[Start of Attachment]
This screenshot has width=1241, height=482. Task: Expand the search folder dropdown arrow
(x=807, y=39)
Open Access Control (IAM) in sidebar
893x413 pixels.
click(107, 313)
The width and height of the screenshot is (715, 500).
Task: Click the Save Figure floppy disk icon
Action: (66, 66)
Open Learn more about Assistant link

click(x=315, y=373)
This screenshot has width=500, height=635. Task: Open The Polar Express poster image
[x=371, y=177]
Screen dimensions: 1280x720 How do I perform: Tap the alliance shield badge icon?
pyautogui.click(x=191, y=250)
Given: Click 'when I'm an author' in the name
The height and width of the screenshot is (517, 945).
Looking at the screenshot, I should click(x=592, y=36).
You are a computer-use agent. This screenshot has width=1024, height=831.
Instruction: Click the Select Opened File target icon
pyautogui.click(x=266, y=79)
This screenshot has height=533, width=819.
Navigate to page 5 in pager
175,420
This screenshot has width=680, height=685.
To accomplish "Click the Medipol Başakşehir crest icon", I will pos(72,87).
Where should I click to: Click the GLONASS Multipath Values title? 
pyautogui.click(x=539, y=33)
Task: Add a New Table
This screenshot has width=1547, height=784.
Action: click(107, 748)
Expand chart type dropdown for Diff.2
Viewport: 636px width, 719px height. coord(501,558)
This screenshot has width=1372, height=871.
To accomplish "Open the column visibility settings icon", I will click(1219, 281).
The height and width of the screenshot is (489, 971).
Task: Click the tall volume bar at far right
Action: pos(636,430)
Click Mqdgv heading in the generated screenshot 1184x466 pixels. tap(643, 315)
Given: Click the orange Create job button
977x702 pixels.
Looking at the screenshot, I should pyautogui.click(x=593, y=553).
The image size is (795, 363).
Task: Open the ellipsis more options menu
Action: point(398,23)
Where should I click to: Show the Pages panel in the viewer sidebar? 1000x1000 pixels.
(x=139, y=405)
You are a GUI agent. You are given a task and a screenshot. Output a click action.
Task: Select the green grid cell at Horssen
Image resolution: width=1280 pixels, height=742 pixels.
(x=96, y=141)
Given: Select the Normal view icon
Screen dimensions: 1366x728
[End of Attachment]
Problem: Each record is to be transcribed exactly and in full.

Result for this task:
This screenshot has width=1241, height=482. Task: Expand the search folder dropdown arrow
(x=807, y=39)
Open Access Control (IAM) in sidebar
893x413 pixels.
click(107, 313)
The width and height of the screenshot is (715, 500).
Task: Click the Save Figure floppy disk icon
Action: (66, 66)
Open Learn more about Assistant link

click(x=315, y=373)
This screenshot has width=500, height=635. Task: Open The Polar Express poster image
[x=371, y=177]
Screen dimensions: 1280x720 How do I perform: Tap the alliance shield badge icon?
pyautogui.click(x=191, y=250)
Given: Click 'when I'm an author' in the name
The height and width of the screenshot is (517, 945).
Looking at the screenshot, I should click(x=592, y=36).
You are a computer-use agent. This screenshot has width=1024, height=831.
Instruction: Click the Select Opened File target icon
pyautogui.click(x=266, y=79)
This screenshot has height=533, width=819.
Navigate to page 5 in pager
175,420
This screenshot has width=680, height=685.
To accomplish "Click the Medipol Başakşehir crest icon", I will pos(72,87).
Where should I click to: Click the GLONASS Multipath Values title? 
pyautogui.click(x=539, y=33)
Task: Add a New Table
This screenshot has width=1547, height=784.
Action: click(107, 748)
Expand chart type dropdown for Diff.2
Viewport: 636px width, 719px height. coord(501,558)
This screenshot has width=1372, height=871.
To accomplish "Open the column visibility settings icon", I will click(1219, 281).
The height and width of the screenshot is (489, 971).
Task: Click the tall volume bar at far right
Action: pos(636,430)
Click Mqdgv heading in the generated screenshot 1184x466 pixels. tap(643, 315)
Given: Click the orange Create job button
977x702 pixels.
Looking at the screenshot, I should pyautogui.click(x=593, y=553).
The image size is (795, 363).
Task: Open the ellipsis more options menu
Action: point(398,23)
Where should I click to: Show the Pages panel in the viewer sidebar? 1000x1000 pixels.
(x=139, y=405)
You are a GUI agent. You are given a task and a screenshot. Output a click action.
Task: Select the green grid cell at Horssen
Image resolution: width=1280 pixels, height=742 pixels.
(x=96, y=141)
Given: Select the Normal view icon
Screen dimensions: 1366x728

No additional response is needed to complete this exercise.